◆ Task to carry out: In the records below, find the line that contains "Task: Open the TRAS-GRA - 59 link" and the line that contains "The width and", then retype exactly those two lines and every line between them.

◆ Records to process:
%%

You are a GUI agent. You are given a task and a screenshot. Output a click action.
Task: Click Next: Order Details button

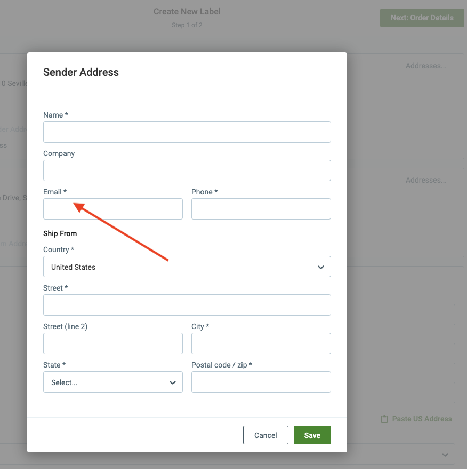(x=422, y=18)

%%
%%

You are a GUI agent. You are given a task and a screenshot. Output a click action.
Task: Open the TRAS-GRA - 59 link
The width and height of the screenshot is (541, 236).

%%

◆ Expected answer:
Task: Open the TRAS-GRA - 59 link
The width and height of the screenshot is (541, 236).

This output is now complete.